— Excerpt —
####
- Portrayed by: Petra Letang
- Duration: 2005–2007
- First appearance: Episode 2993 15 August 2005
- Last appearance: Episode 3370 24 May 2007
- Introduced by: Kate Harwood

= Naomi Julien =

Fictional character

Naomi Julien is a fictional character from the BBC soap opera EastEnders, portrayed by Petra Letang. She first appeared in the show in the episode broadcast on 15 August 2005. Her storylines include a relationship with established character Sonia Fowler (Natalie Cassidy), a friendship with Garry Hobbs (Ricky Groves) and Minty Peterson and being threatened by Dr. May Wright (Amanda Drew). The character was axed in January 2007 and her final scenes were broadcast on 24 May 2007.

==Creation and development==

In June 2005, reports surfaced that Australian actress-model Imogen Bailey unsuccessfully auditioned for the role of a new nurse, originally named Naomi Sullivan. The character's arrival and casting was announced on 23 June 2005, with Petra Letang playing the part, and the character's surname changed to Julien. It was reported on 19 January 2007 that the character had been axed and would leave the show later in 2007, and her final scenes were broadcast on 24 May 2007.
####
— Excerpted records —
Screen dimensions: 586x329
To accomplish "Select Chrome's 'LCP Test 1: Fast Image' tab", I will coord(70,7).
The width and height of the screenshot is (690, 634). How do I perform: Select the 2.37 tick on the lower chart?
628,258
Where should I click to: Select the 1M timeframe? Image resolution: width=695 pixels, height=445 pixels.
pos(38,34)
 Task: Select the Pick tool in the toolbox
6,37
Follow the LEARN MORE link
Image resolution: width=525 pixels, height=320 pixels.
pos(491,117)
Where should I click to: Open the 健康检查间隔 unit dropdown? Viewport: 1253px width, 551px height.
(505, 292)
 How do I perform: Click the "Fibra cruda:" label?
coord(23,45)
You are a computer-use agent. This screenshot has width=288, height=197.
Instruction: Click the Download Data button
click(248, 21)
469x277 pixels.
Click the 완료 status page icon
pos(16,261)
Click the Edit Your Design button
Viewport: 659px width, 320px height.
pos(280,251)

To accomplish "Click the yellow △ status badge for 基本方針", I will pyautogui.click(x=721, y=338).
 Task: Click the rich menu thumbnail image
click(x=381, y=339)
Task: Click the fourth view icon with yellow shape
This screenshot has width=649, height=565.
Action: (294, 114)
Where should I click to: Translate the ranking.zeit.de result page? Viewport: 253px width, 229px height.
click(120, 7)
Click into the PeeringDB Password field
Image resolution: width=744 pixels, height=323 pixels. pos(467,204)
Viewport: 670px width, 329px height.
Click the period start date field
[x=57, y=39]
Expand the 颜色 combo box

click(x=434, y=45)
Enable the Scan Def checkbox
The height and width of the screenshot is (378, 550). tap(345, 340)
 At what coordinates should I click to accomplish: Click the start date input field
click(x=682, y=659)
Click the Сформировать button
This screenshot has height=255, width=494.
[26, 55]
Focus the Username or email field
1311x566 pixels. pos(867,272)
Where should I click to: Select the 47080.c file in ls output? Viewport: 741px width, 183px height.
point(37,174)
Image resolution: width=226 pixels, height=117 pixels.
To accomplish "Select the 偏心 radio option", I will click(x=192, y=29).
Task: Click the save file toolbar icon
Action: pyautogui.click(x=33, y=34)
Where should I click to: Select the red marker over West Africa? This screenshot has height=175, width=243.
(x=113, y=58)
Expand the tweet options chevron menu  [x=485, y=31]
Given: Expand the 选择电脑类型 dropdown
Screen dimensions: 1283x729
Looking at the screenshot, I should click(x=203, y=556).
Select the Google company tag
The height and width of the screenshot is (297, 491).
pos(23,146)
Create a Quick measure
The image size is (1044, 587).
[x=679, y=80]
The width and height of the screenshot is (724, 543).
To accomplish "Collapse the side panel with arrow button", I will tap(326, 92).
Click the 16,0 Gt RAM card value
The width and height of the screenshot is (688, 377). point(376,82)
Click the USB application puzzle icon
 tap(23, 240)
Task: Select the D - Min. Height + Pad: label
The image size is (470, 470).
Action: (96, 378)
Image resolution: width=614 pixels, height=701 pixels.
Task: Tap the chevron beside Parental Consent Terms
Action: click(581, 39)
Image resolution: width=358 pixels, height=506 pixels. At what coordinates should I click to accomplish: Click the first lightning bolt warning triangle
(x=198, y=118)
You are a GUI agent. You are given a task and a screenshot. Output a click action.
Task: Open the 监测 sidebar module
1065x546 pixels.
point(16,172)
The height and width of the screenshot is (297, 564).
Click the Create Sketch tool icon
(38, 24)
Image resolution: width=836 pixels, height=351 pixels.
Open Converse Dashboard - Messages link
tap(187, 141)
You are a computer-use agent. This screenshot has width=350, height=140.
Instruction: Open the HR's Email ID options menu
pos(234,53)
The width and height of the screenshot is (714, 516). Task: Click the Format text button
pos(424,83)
####
— Work required —
Reproduce the passage of the Naomi Julien article starting at "In June 2005, reports" and ending at "2007, and her final scenes were broadcast on 24 May 2007.".

— Response to the task —
In June 2005, reports surfaced that Australian actress-model Imogen Bailey unsuccessfully auditioned for the role of a new nurse, originally named Naomi Sullivan. The character's arrival and casting was announced on 23 June 2005, with Petra Letang playing the part, and the character's surname changed to Julien. It was reported on 19 January 2007 that the character had been axed and would leave the show later in 2007, and her final scenes were broadcast on 24 May 2007.